Six Minutes To Midnight – Eddie Izzard stars in wartime thriller
Eddie Izzard has enjoyed quite an eclectic big screen career over the years. She’s been in cult hits such as Velvet Goldmine and Mystery Men; mixed it up with Clooney and Co in the Ocean’s films; and even faced off with a Nazi Tom Cruise in 2009’s Valkyrie. The Third Reich looms ominously in her latest film, Izzard’s first screenplay co-written with director Andy Goddard and Celyn Jones.
Six Minutes To Midnight is set in 1939 at Augusta Victoria College in Bexhill-On-Sea, an Anglo-German finishing school for daughters of high ranking German officers. With the Second World War looming, British intelligence officer Thomas Miller (Izzard) gets a job as a teacher at the school in order to find evidence of the school’s collaboration with The Nazis. Quickly, he discovers a plan to evacuate the girls along with information about British agents in Germany, starting a tense race against time to alert his superiors.
Fact is swirled with fiction in this zippy spy thriller that benefits from a gorgeous backdrop but often constrained by its low budget. While the plot is fictional, the school was a real place, and putting heightened scenarios in plausible settings creates a great sense of tension. Innocent symbols of Britishness are juxtaposed with a sinister plot where everyone Thomas doesn’t know who to trust. Furtive glances and shocking reveals make the picture clear, but the tension often builds to quite tepid chase scenes involving Izzard escaping via a seaside pier or running through a field.
It’s at its best when delving into the grey areas of warfare, where people’s motivations are not so black and white. The films highlights are often the exchanges between Thomas and his headmistress (Dame Judi Dench), who supports the girls despite knowing they will soon be inextricably linked to a fascist regime. Presenting the notion of fascism as a human issue, rather than a characteristic of nations, adds depth to the story that helps it through the leaner moments.

· · · ·

* [Work instructions]
Reproduce word for word the stretch of the Six Minutes To Midnight review from "It’s at its" through "the leaner moments.".

* [Data segment]
· · · ·

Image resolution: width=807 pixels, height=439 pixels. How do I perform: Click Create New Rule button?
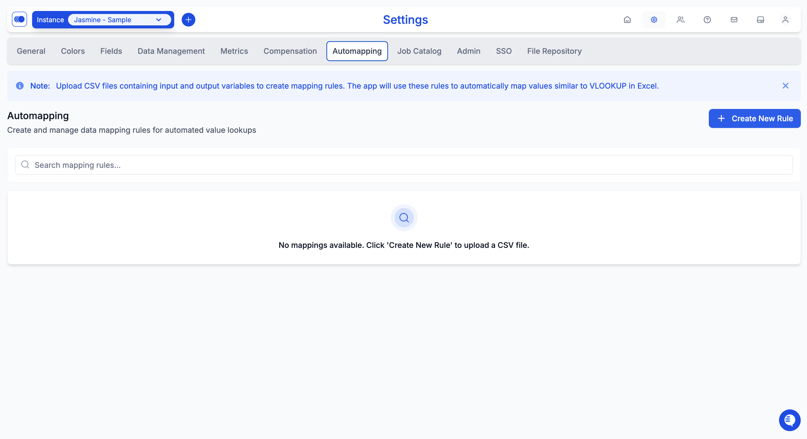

· · · ·

* [Exercise response]
It’s at its best when delving into the grey areas of warfare, where people’s motivations are not so black and white. The films highlights are often the exchanges between Thomas and his headmistress (Dame Judi Dench), who supports the girls despite knowing they will soon be inextricably linked to a fascist regime. Presenting the notion of fascism as a human issue, rather than a characteristic of nations, adds depth to the story that helps it through the leaner moments.